# DOCUMENT SEGMENT

From: Geliang Tang <tanggeliang@kylinos.cn>
This patch adds .established and .subflow_established interfaces for
struct mptcp_pm_ops, and calls pm->ops->established/subflow_established
in from mptcp_pm_worker(). Then get rid of the corresponding code from
__mptcp_pm_kernel_worker().
Since mptcp_pm_addr_send_ack() is a sleepable kfunc, which is invoked
by mptcp_pm_create_subflow_or_signal_addr(), .established() and
.subflow_established() interfaces of BPF PM should be invoked by
__bpf_prog_enter_sleepable(), which can't be invoked under a lock.
This patch unlocks the pm lock before invoking this interface in
mptcp_pm_worker(), while holding this lock in mptcp_pm_kernel_established()
and mptcp_pm_kernel_subflow_established().
Signed-off-by: Geliang Tang <tanggeliang@kylinos.cn>
---
include/net/mptcp.h | 4 ++++
net/mptcp/pm.c | 32 ++++++++++++++++++++++++--------
net/mptcp/pm_kernel.c | 25 +++++++++++--------------
3 files changed, 39 insertions(+), 22 deletions(-)

# GIVEN REQUEST 1
Copy the MPTCP patch message word for word, from "Since mptcp_pm_addr_send_ack() is" up to and including "under a lock.".
# GIVEN REQUEST 2
Continue the MPTCP patch message from the point where it ends.
The data after this point has no connection to the patch message.

# PROVIDED MATERIAL
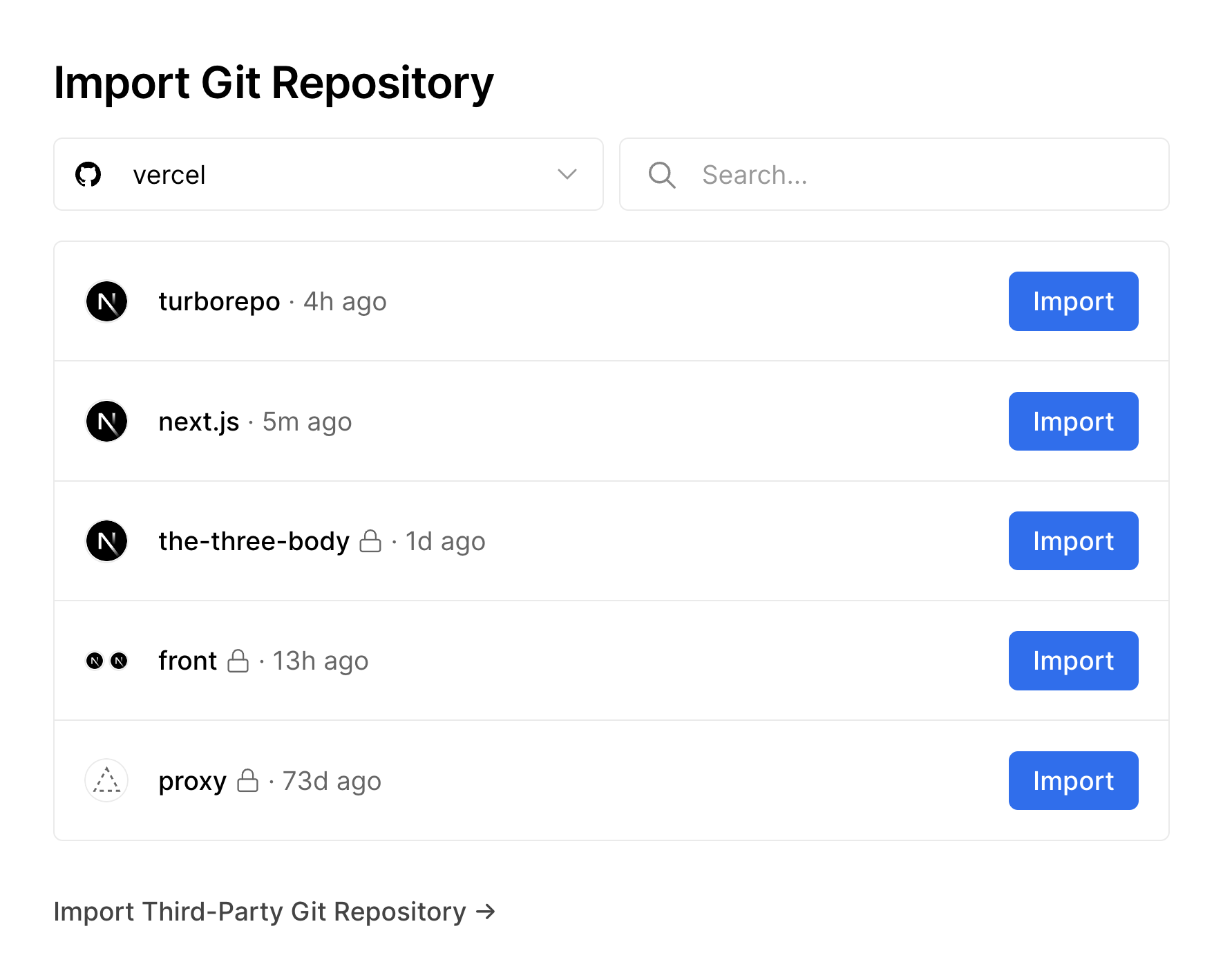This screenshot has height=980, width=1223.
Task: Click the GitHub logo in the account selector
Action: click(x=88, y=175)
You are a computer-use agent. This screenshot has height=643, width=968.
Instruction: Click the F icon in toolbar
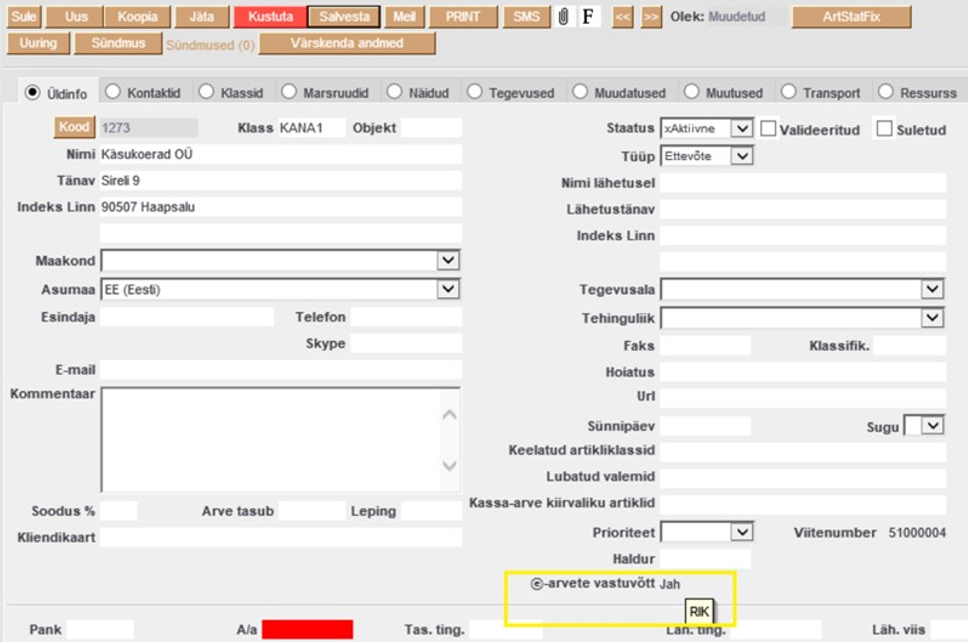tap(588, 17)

# FINAL RESULT 1
Since mptcp_pm_addr_send_ack() is a sleepable kfunc, which is invoked
by mptcp_pm_create_subflow_or_signal_addr(), .established() and
.subflow_established() interfaces of BPF PM should be invoked by
__bpf_prog_enter_sleepable(), which can't be invoked under a lock.

# FINAL RESULT 2
diff --git a/include/net/mptcp.h b/include/net/mptcp.h
index 9f28ef550e10..4ac936e4ce0d 100644
--- a/include/net/mptcp.h
+++ b/include/net/mptcp.h
@@ -124,6 +124,10 @@ struct mptcp_pm_ops {
bool (*get_priority)(struct mptcp_sock *msk,
struct mptcp_addr_info *skc);
+ /* optional */
+ void (*established)(struct mptcp_sock *msk);
+ void (*subflow_established)(struct mptcp_sock *msk);
+
char name[MPTCP_PM_NAME_MAX];
struct module *owner;
struct list_head list;
diff --git a/net/mptcp/pm.c b/net/mptcp/pm.c
index ba7424582ebf..e2b2c874a9f8 100644
--- a/net/mptcp/pm.c
+++ b/net/mptcp/pm.c
@@ -516,7 +516,8 @@ void mptcp_pm_fully_established(struct mptcp_sock *msk, const struct sock *ssk)
* be sure to serve this event only once.
*/
if (READ_ONCE(pm->work_pending) &&
- !(pm->status & BIT(MPTCP_PM_ALREADY_ESTABLISHED)))
+ !(pm->status & BIT(MPTCP_PM_ALREADY_ESTABLISHED)) &&
+ pm->ops->established)
mptcp_pm_schedule_work(msk, MPTCP_PM_ESTABLISHED);
if ((pm->status & BIT(MPTCP_PM_ALREADY_ESTABLISHED)) == 0)
@@ -543,7 +544,7 @@ void mptcp_pm_subflow_established(struct mptcp_sock *msk)
pr_debug("msk=%p\n", msk);
- if (!READ_ONCE(pm->work_pending))
+ if (!READ_ONCE(pm->work_pending) || !pm->ops->subflow_established)
return;
spin_lock_bh(&pm->lock);
@@ -570,7 +571,8 @@ void mptcp_pm_subflow_check_next(struct mptcp_sock *msk,
return;
}
- if (!READ_ONCE(pm->work_pending) && !update_subflows)
+ if (!pm->ops->subflow_established ||
+ (!READ_ONCE(pm->work_pending) && !update_subflows))
return;
spin_lock_bh(&pm->lock);
@@ -628,7 +630,7 @@ void mptcp_pm_add_addr_echoed(struct mptcp_sock *msk,
pr_debug("msk=%p\n", msk);
- if (!READ_ONCE(pm->work_pending))
+ if (!READ_ONCE(pm->work_pending) || !pm->ops->subflow_established)
return;
spin_lock_bh(&pm->lock);
@@ -949,20 +951,34 @@ void mptcp_pm_worker(struct mptcp_sock *msk)
if (!(pm->status & MPTCP_PM_WORK_MASK))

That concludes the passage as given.